IC: ADD: %6 = mul <32 x i8> %wide.load25, %wide.load

IC: Replacing %10 = trunc <32 x i16> %7 to <32 x i8>

with %6 = mul <32 x i8> %wide.load25, %wide.load

If the target doesn’t have support for mul <32 x i8>, the inst combiner will yield less profitable code.

Cheers,

Shixiong (Jason) Xu

+David M.

From: "Mehdi Amini via llvm-dev" <llvm-dev@lists.llvm.org>
To: "Shixiong Xu" <shixiong@cadence.com>
Cc: llvm-dev@lists.llvm.org
Sent: Thursday, August 18, 2016 11:05:35 AM
Subject: Re: [llvm-dev] Cost model is missing in InstCombiner

+David M.

> Hi,

> I think canEvaluateTruncated() in InstCombiner needs use cost model
> to decide whether perform optimization or not.
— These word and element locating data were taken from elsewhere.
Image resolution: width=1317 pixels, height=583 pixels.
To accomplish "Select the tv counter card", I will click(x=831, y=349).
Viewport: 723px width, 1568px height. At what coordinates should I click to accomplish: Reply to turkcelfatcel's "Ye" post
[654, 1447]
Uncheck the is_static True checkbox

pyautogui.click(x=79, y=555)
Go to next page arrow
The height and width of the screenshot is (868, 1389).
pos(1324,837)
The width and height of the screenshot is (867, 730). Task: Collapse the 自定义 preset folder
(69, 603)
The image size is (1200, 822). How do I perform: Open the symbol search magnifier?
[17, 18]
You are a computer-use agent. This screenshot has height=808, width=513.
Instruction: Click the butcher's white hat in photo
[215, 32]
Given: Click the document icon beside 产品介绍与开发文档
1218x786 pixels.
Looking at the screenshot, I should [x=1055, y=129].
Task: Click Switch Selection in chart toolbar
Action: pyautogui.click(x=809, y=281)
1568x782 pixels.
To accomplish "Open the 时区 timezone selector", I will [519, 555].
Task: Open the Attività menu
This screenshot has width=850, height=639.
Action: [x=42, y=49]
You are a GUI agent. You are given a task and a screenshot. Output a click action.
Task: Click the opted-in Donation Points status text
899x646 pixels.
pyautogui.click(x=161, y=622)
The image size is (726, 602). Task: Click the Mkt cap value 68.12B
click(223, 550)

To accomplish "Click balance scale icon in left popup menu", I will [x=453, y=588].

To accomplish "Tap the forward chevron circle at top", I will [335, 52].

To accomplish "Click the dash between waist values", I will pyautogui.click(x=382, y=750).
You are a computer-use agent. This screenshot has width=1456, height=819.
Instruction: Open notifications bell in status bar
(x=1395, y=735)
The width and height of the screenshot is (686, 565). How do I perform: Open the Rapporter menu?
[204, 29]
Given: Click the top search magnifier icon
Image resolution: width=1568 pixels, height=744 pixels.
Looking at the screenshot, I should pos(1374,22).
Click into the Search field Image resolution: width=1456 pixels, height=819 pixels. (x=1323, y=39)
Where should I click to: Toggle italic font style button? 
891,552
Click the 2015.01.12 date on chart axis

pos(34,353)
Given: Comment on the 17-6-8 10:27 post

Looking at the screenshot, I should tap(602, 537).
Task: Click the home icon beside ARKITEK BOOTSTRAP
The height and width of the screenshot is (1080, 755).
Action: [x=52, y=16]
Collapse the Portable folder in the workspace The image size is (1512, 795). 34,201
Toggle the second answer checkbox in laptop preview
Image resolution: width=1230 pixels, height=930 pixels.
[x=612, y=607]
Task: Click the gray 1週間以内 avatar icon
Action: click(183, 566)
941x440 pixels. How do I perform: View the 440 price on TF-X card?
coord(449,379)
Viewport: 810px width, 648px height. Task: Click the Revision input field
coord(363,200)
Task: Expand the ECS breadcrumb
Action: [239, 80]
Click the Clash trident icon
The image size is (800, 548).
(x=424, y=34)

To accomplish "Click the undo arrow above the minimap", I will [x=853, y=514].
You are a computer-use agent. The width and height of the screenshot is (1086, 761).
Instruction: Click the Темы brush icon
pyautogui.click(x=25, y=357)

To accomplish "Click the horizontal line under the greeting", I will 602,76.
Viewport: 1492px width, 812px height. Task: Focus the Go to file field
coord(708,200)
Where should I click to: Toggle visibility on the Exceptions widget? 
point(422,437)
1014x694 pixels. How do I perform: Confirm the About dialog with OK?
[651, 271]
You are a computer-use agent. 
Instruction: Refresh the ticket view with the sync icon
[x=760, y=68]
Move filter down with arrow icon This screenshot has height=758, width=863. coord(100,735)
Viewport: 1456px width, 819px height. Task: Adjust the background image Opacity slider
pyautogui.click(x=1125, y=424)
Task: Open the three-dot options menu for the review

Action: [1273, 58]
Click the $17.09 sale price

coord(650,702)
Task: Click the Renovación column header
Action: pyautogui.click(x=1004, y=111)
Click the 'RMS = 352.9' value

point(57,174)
I’ve always seen InstCombine as doing “canonicalization” of the IR
and not “optimization”. So the output of InstCombine should be in a
form that is the most suitable for further analyses and
transformations.

This is exactly our traditional view. Why can the backend not be fixed to generate better code for mul <32 x i8>? It looks like the widening in the IR is something natural to get from legalization (if you set up the correct promotion preferences in *ISelLowering).

-Hal

Thanks for your comments. I tried using the promotion to deal with operations on v32i8. It seems work well. As you mentioned “canonicalization”, I am wondering where I can find the document on canonicalized form of IR. When I saw truncate to minimal bitwidth in innerloop vectorization, I thought it was kind of optimization rather than canonicalization.

Shixiong

I don’t believe we document anything on this aspect.